Dr Tripathi is not alone among the amateurs in small towns and villages who have expanded the frontiers of archaeology. East India has had a particularly robust group of such scholars, ranging from the late Manik Lal Sinha - another schoolteacher who used his holidays to make surveys of local archaeological sites - to Prasanta Kumara Mandal, a government bank official who built up a museum in Tamluk with his collection of antiquities.
Tamil Nadu, the southern-most state of India, is also home to antiquarian societies. One of these, Tamil Nadu Archaeological Society, publishes news of discoveries of sites, inscriptions and coins in Avanam, its vernacular journal.

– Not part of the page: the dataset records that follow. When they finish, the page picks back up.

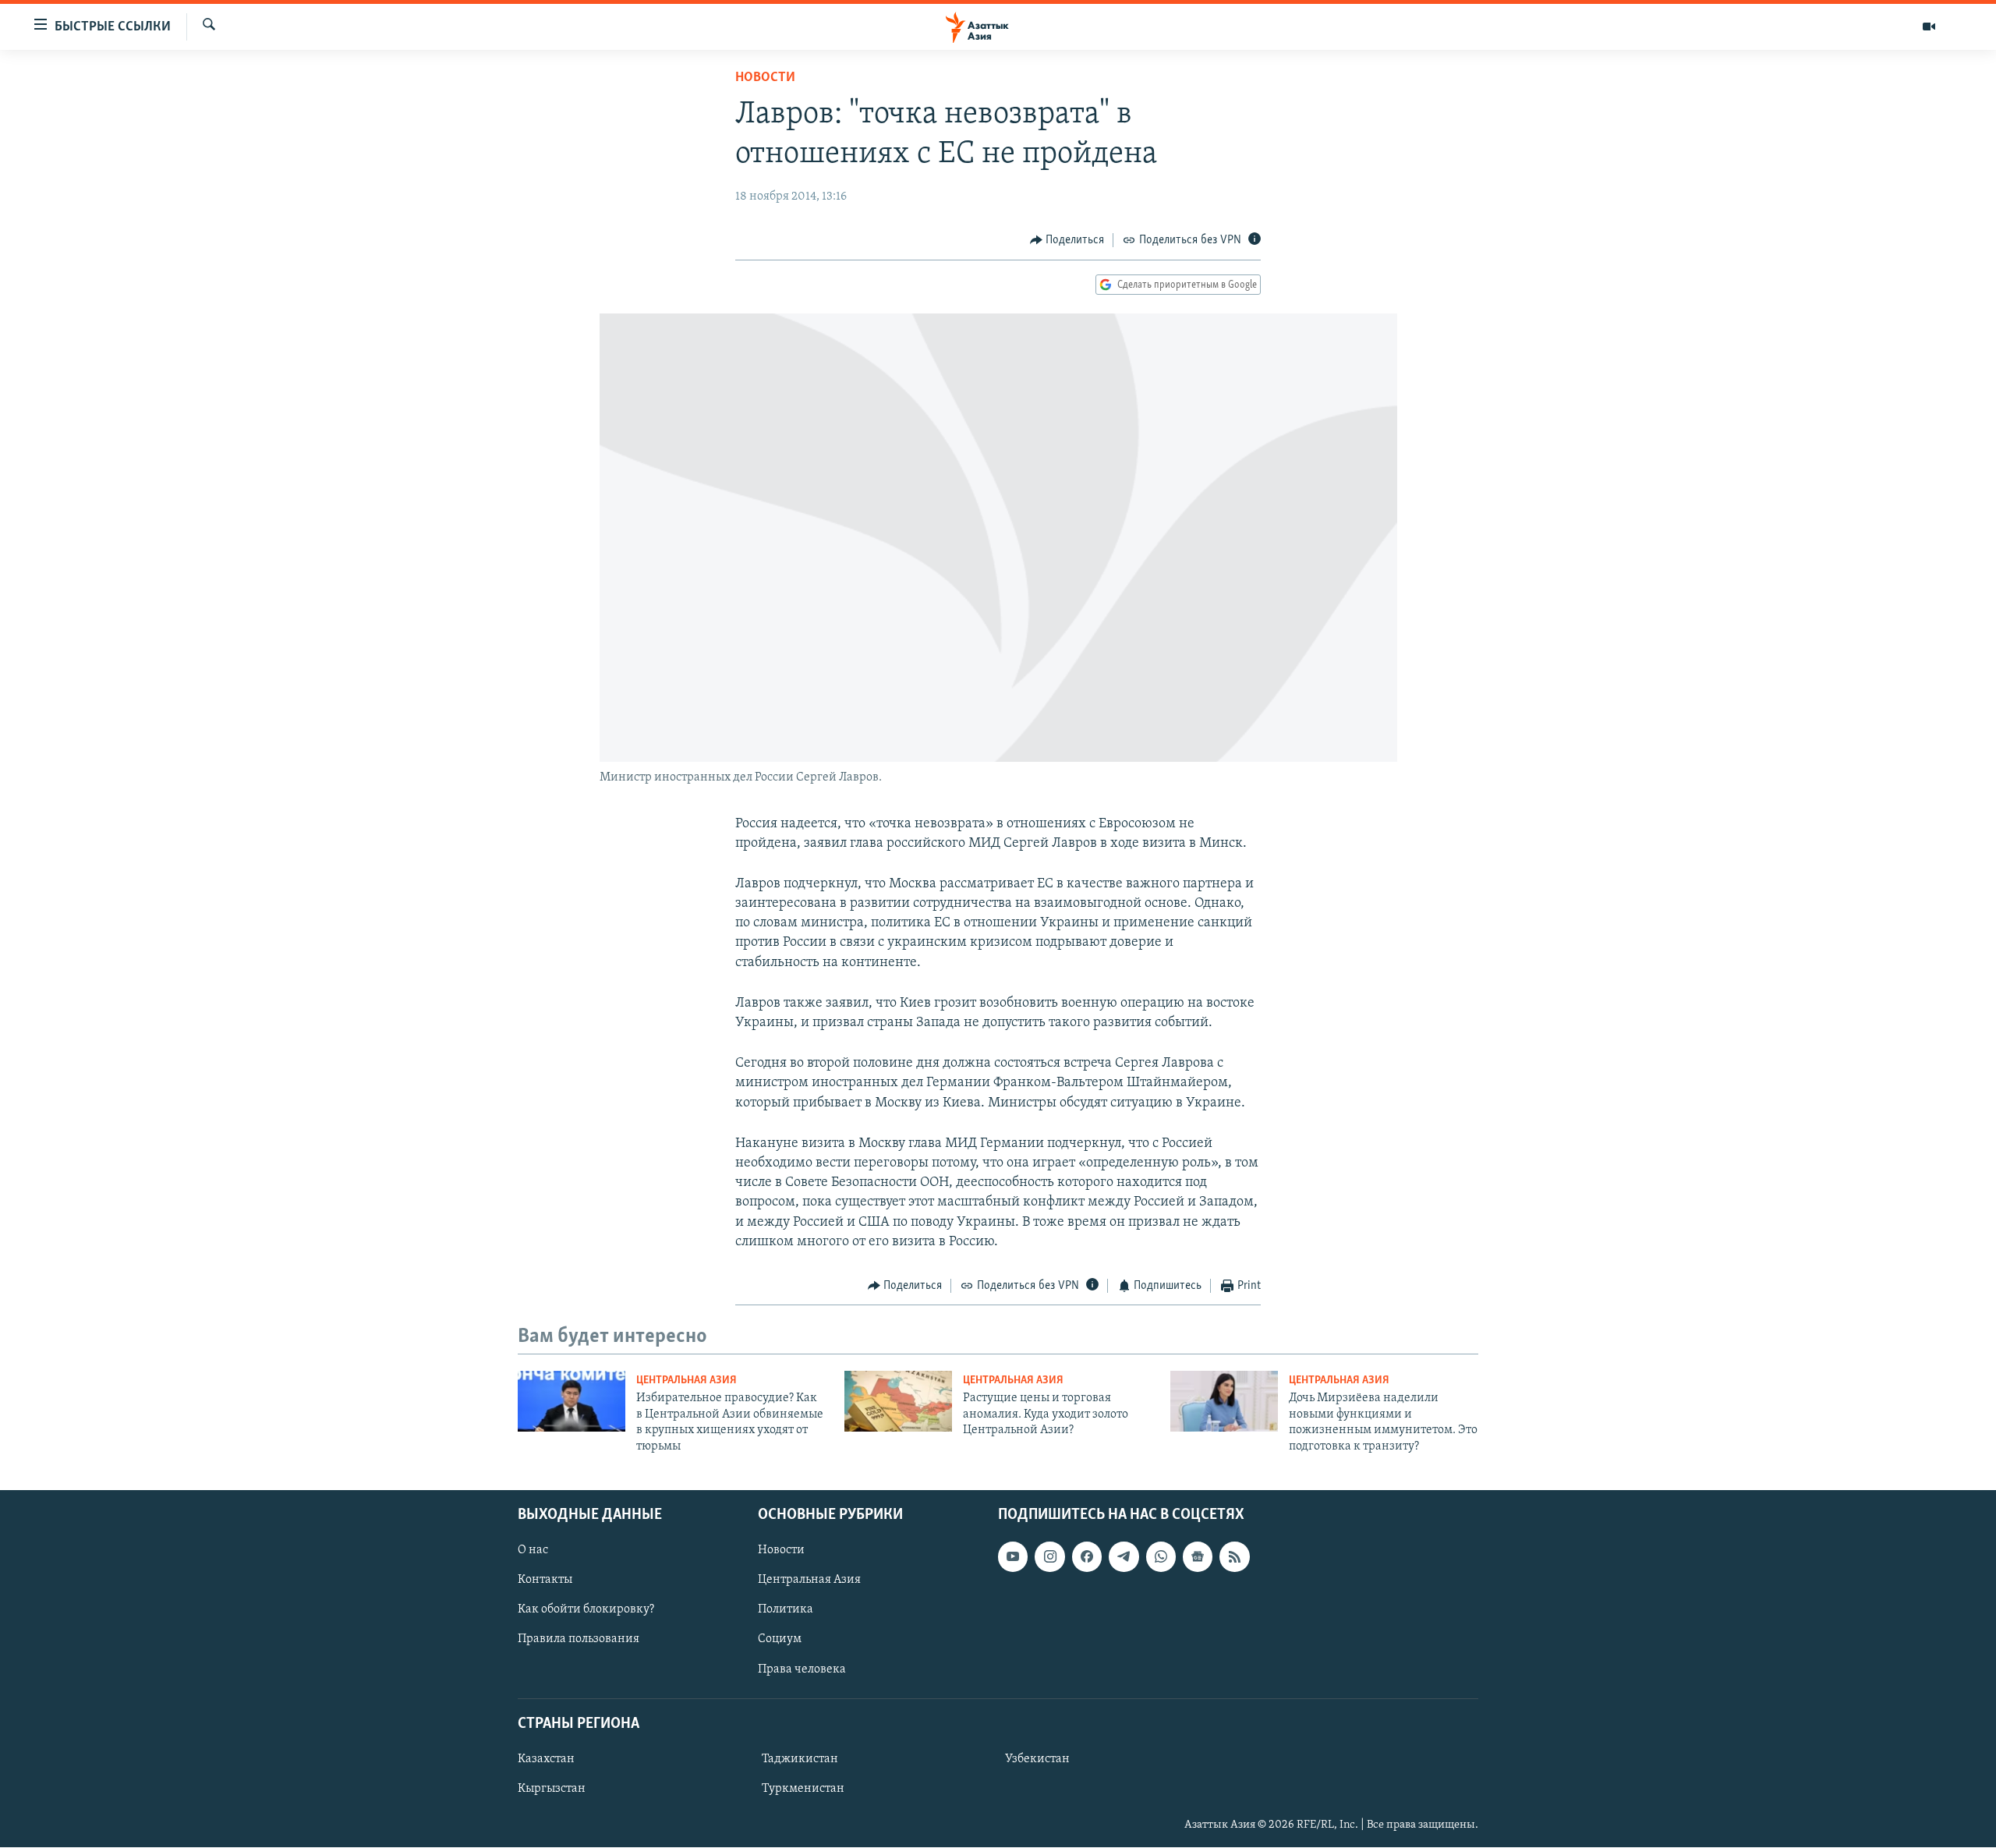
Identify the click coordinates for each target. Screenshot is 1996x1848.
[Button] (1067, 240)
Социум (780, 1640)
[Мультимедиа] (1929, 26)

It is the work of such societies and individuals that contributes in equal measure to creating Indian archaeology's weighty database.
Over the past few years, Anil Gupta, a professor at the elite Indian Institute of Management at Ahmedabad, has pioneered a nationwide network to identify and support the "informal sector" of grassroots innovators and innovations that don't depend on formal "knowledge" as the commission seems to define it.
Why such heroes remain unsung has little to do with the absence of a telecom maze. Instead, it is related to existing mindsets. Those who have a high academic visibility in India tend to suffer from a low exposure to, and interest in, committed amateurs and regional scholars.
They are also largely big-city, English-speaking scholars who continue to be uncomfortable with the Indian languages in which people from small towns and places publish.
If the commission intends to genuinely provide a road map for networking India's knowledge potential, it must find ways of integrating those outside the academy as well as those within it.